Authors: Victor Kristof and William Trouleau

The click-bait headline of the title, published on November 14, 2016 by the Huffington Post, is clearly fake (and on purpose). It cleverly shades light on an issue that became mainstream with the recent US election: fake-news propaganda on social networks. Indeed, an analysis of user engagement performed by BuzzFeed concluded that fake-news stories raised more engagement on Facebook than the top election story from 19 major news outlets combined. The idea of this project is to analyze posts from famous Facebook pages publishing articles related to the US elections and to measure the impact of misinformation on the elections.

In particular, we follow the analysis of BuzzFeed on nine famous Facebook pages actively publishing articles related to the US elections:

BuzzFeed manually anotated all articles posted by these nine pages during one week in September 2016, and rated them according to the accuracy of the information published. More information on these ratings is developed in Section 1. However, their analysis was limited to the exploration of engagement metrics like the number of reactions, comments or shares generated by fake-news articles.

In this project, we extract additional features of the posts like the text message, the type of content, and so on. We then apply Machine Learning techniques to automatically detect fake-news ratings from unlabelled posts.

  • In Section 1. (Acquisition), we first detail the scraping process to acquire the Facebook posts used throughout the project. We then clean the data and save it to a csv file for future use.

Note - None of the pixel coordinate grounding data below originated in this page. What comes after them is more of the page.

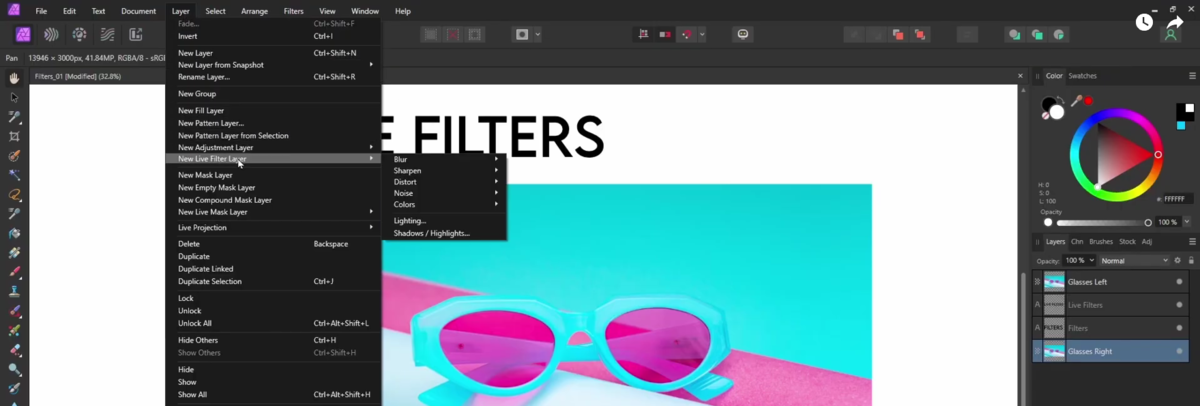Open the Develop Persona icon
Viewport: 1200px width, 406px height.
click(x=79, y=35)
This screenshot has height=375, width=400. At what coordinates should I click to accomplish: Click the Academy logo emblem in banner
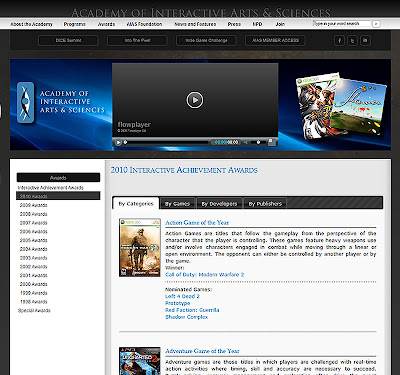click(25, 102)
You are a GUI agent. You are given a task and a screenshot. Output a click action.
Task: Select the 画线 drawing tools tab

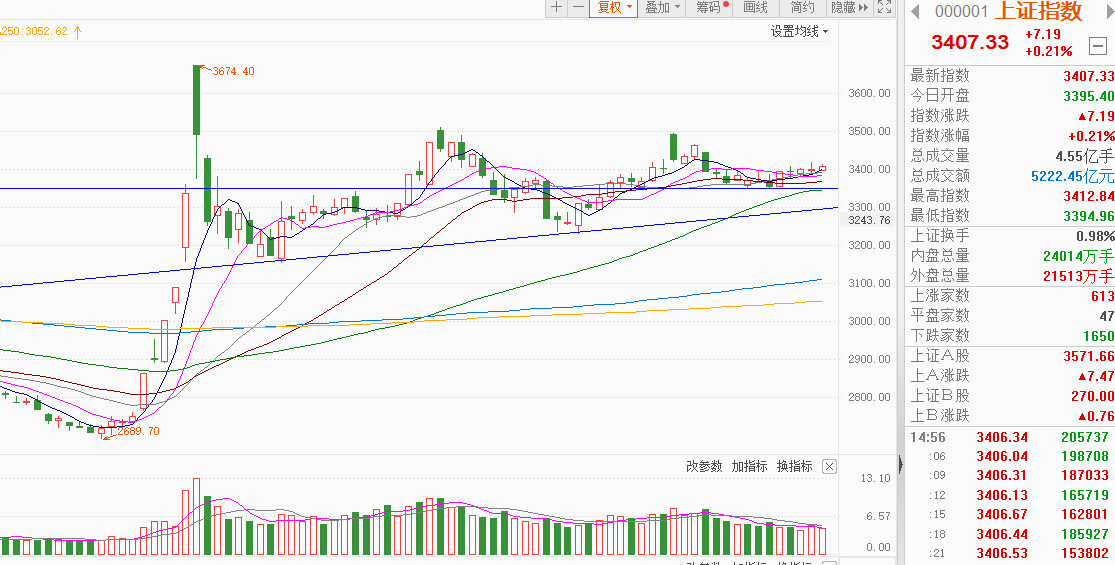(x=756, y=8)
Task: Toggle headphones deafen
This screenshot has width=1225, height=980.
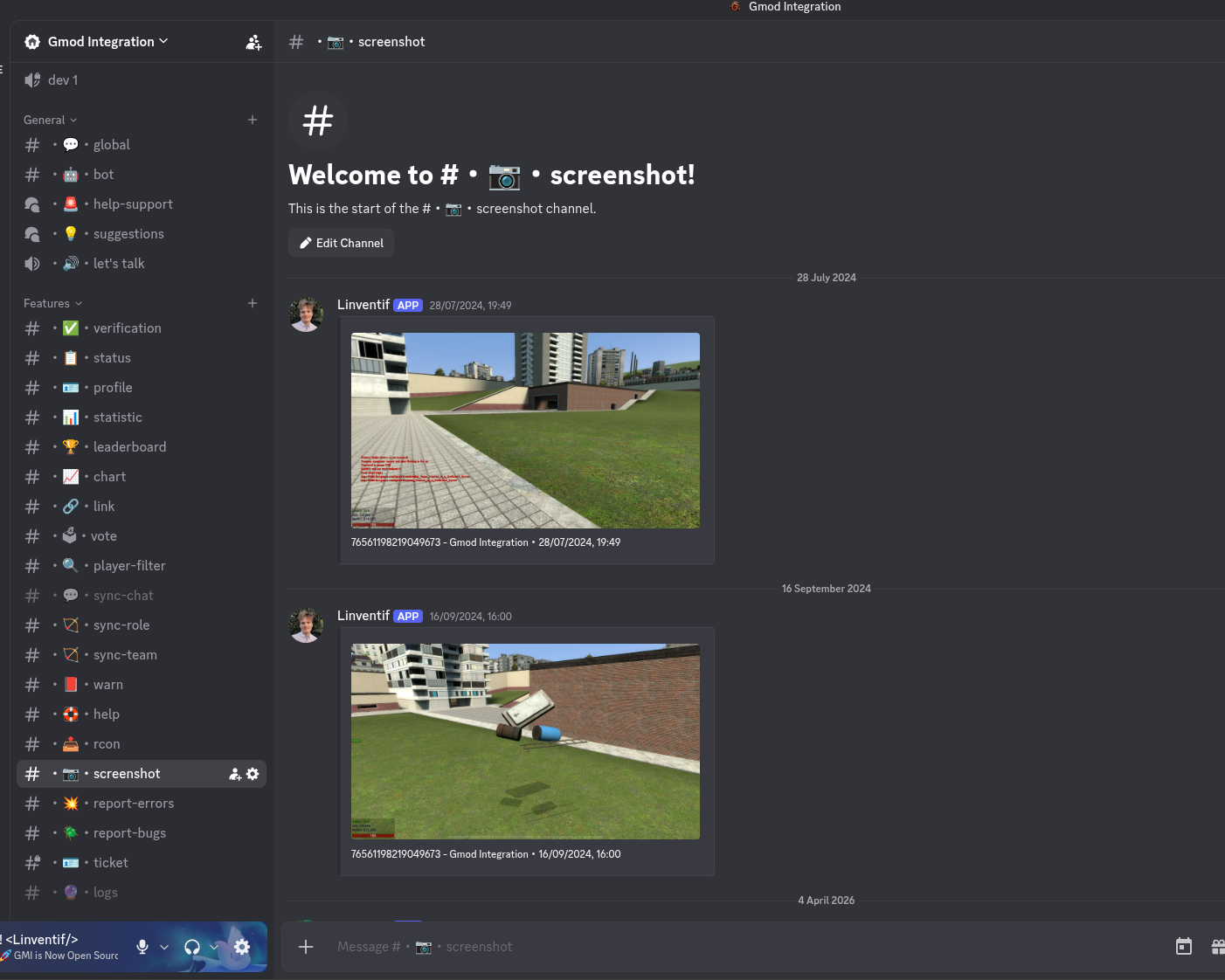Action: [192, 947]
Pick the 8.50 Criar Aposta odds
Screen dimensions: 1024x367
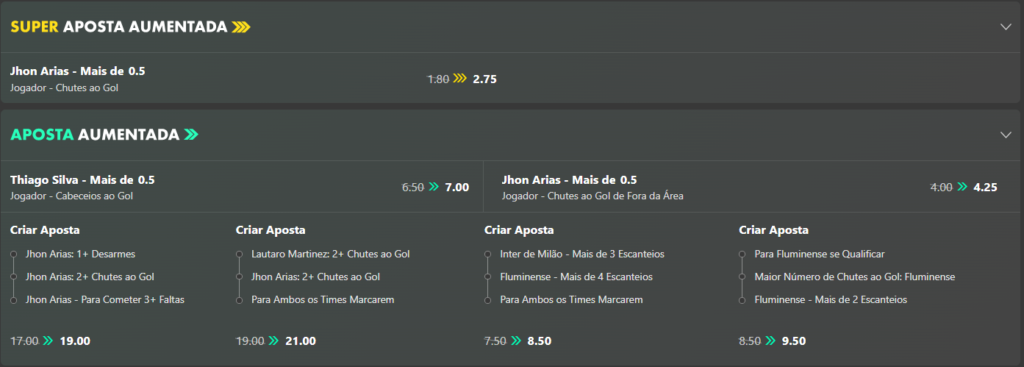tap(539, 341)
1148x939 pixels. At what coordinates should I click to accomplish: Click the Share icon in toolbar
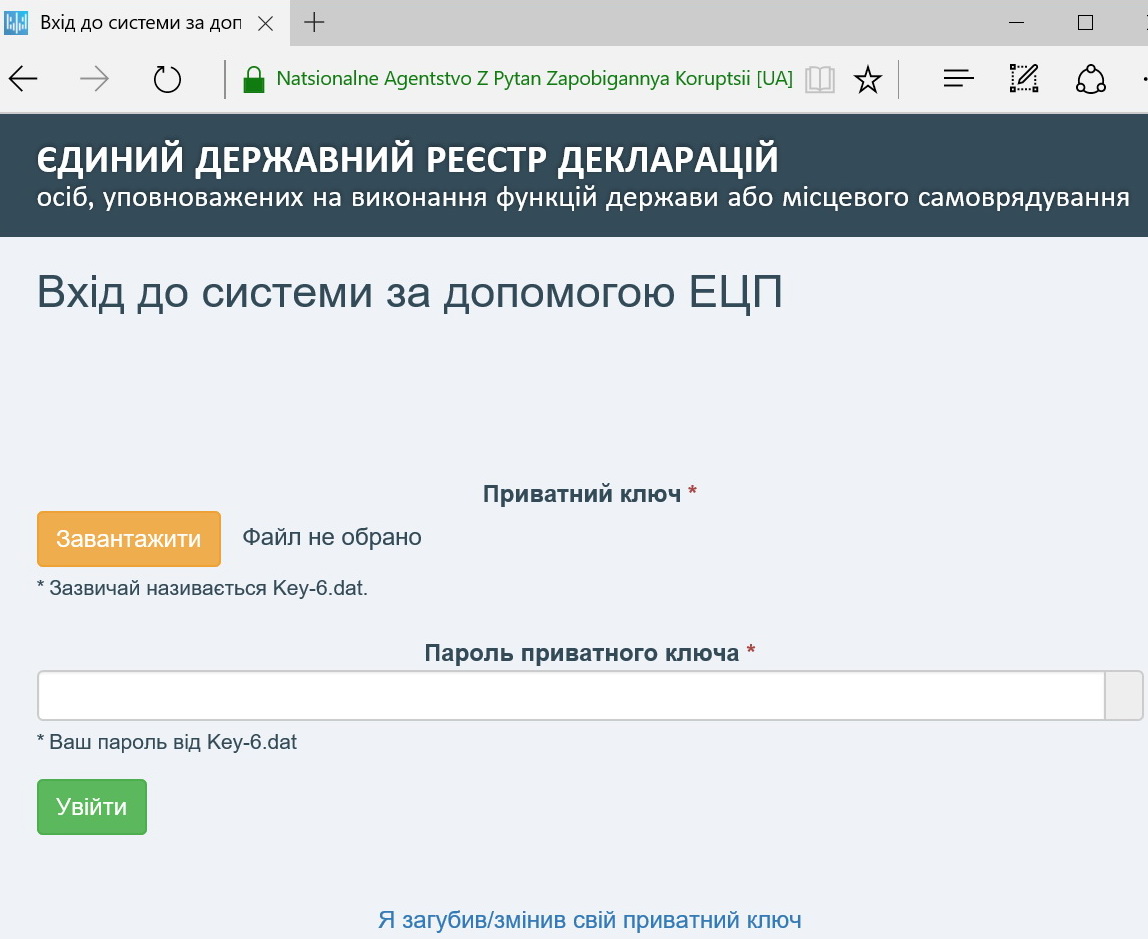point(1090,79)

  • In Section 2. (Exploration), we then explore the scraped data. We first investigate the volume of data that was scraped for each page and for each political orientation. We then dig deeper and investigate the text messages that will later be used for exploitation. We explore how these messages relate to the truthfulness of the articles. Since we also extracted other kind of features, we investigate them in the same way.

  • In Section 3. (Exploitation/Evaluation), we finally use the scraped data to build a detection algorithm to predict wether or not a given Facebook post is propaganda. We tackle this problem with three different approaches.

    • The first two approaches aim at detecting the truthfulness of articles based only on the text messages of the post. We take inspiration from Sentiment Analysis modeling, but here we try to predict truthfulness rather than sentiment. In particular, we first build a simple Naive Bayes classifier, but its limitations are quickly reached. We then implement a more involved model based on Convolutional Neural Networks that is the state-of-the-art for Sentiment Analysis.
    • Finally, we also build a last model based on other non-textual features that were found to be discriminative in the exporation step.

1. Data Acquisition

NOTE: In order to run the data acquisition process, one needs to obtain a token to connect to the Facebook Graph API.

We collect data from nine famous Facebook pages actively publishing articles related to the US elections:

Each collected post includes the name of the page in addition to:

  • the post id post_id,
  • the URL of the post post_url,
  • the time created_time when the post was created ,
  • the type of post type (i.e. status, link, video, photo),
  • the text message of the post,
  • the number of times the post was shared share_count,
  • the number of times the post received a reaction reaction_count,
  • the number of times the post was commented comment_count.

1.1 Facebook Web Scraper

To have better flexibility on the scraping process, we collect data using the low-level approach with the requests library. The code of the scraper FacebookScraper, as well as all the code corresponding to the data collection part, is contained in the acquisition module.

The FacebookScraper takes an iterable of Features which represents the fields we want to query on the Facebook Graph API and provide a convenient way to query, clean and save the raw data into a well-formatted pandas.DataFrame.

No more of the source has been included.